I. Our Mission
We are dedicated to advancing Artificial Intelligence for low-resource contexts. Our research explores multimodality, safety, and sample-efficient learning, while our tools help bridge the data gap for small languages in just a few lines of code.
II. Our Projects

Synglot, our data synthesis library
Our attempt in rising the tide for low-resource languages by making it easy to translate and generate rich, expressive and diverse data.

Challenging Datasets
High-quality data is paramount for effective post-training. We provide novel, previously-unavailable datasets in Macedonian, from mathematics to medical scenarios.

Open-Source Models
We fine-tune open models to see better, and reinforce them to be smarter.
III. Our Philosophy
Large language models are trained and used at an unprecedented scale. As a result, the resource strain for open-source builders and users — be it GPU hours or trillions of tokens — is monumental. We believe much can be achieved with small, local models, by incorporating the latest research advances and doing the boring parts well.
This means:
- experimenting with novel architectures and techniques
- being meticulous about high-quality data
- optimizing for efficiency without sacrificing capability
Safety is paramount in our work. As AI capabilities move into a more agential territory, we find it critical to understanda and prevent misaligned behavior. For us, this means familiarity with the most recent safety research, transparency of our development practices and rigorous testing.
IV. Contribute to our Work
For Researchers & Engineers: If you are interested in any part of the LLM development pipeline, get in touch. We are particularly eager to collaborate with people interested in multimodality and LLM evaluations, as we are seeking to pursue and publish research in these areas.
For Organizations & Institutions: You can support our research by sharing our work with your networks, sponsoring compute credits, or partnering with us partnership opportunities.
V. People

Ilija Lichkovski
Ilija is a physicist turned AI researcher. His research experience spans activation engineering (using a novel method to elicit/inhibit complex behaviors in LLMs), real-world safety of AI agents, and reinforcement learning.

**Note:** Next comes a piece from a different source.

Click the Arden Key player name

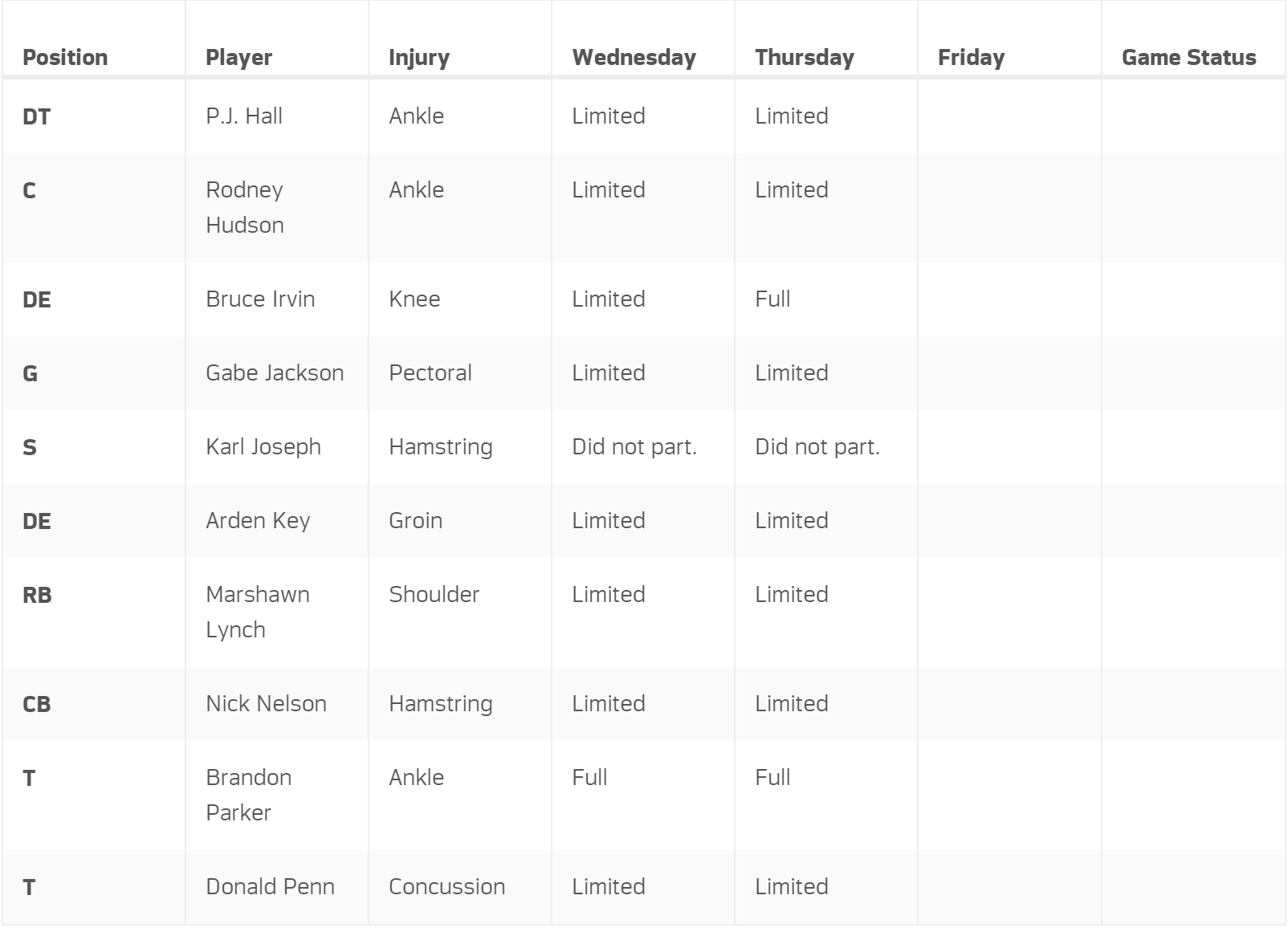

During his physics education, he has worked on engineering optical instruments for the European Space Agency's ATHENA space telescope at the Netherlands Insititute for Space Research, as well as researching molecular dynamics associated with a genetic disease using nuclear magnetic resonance spectroscopy at the Zernike Institute for Advanced Materials. Ilija finds it crucial to train models that can exhibit compositional generalization, where models can reliably compose complex functions from simpler ones.

Maja Mishevska
Maja Mishevska is an undergraduate student at Brown University studying Computer Science and Gender Studies. She has a background in traditional software engineering and user interface design, and her current interests lie in the sociotechnical aspects of AI, including human-computer interaction, accountability, and interpretability. Her work has centered on multilingual and cross-cultural web platforms, with an emphasis on public impact tech projects, as well as developing frameworks to evaluate the accessibility of VR and AI-powered tools. Through coursework and research, she is particularly interested in how we can design AI systems that are both technically robust and socially responsible.

Martina Janeva
Martina Janeva is currently pursuing a Master's degree in Data Science & Artificial Intelligence at the University of Antwerp. She has a Bachelor's degree in Computing Science from the University of Groningen. Her work focuses on machine learning, data-centric AI, with a focus on building models that are interpretable and reliable. For her Bachelor’s thesis, she explored learning in the model space, comparing sampling algorithms to explore how machine learning can operate over structured models rather than raw data. More recently, she has been analyzing scientific progress through citation networks, tracing how knowledge evolves across research papers over time. She is especially interested in how models learn, how data influences that process and how we can make AI systems more transparent.

Ivona Najdenkoska, PhD
Ivona Najdenkoska is a Postdoctoral Researcher at the University of Amsterdam, working on multimodal foundation models and the detection of AI-generated content. She completed her PhD at the University of Amsterdam under the supervision of Marcel Worring and Yuki Asano. Her doctoral research explored vision-language learning with focus on designing efficient approaches for multimodal understanding and generative tasks, and was conducted within the MultiX and AIMLab groups. Ivona was also a Research Scientist Intern at Meta in 2023, where she worked on image generation within the GenAI org. She holds a Master’s degree in Artificial Intelligence from KU Leuven and a Bachelor’s degree in Computer Science and Engineering from the University “Ss. Cyril and Methodius” in Skopje. Prior to her academic career, she worked as a Software Engineer at Netcetera.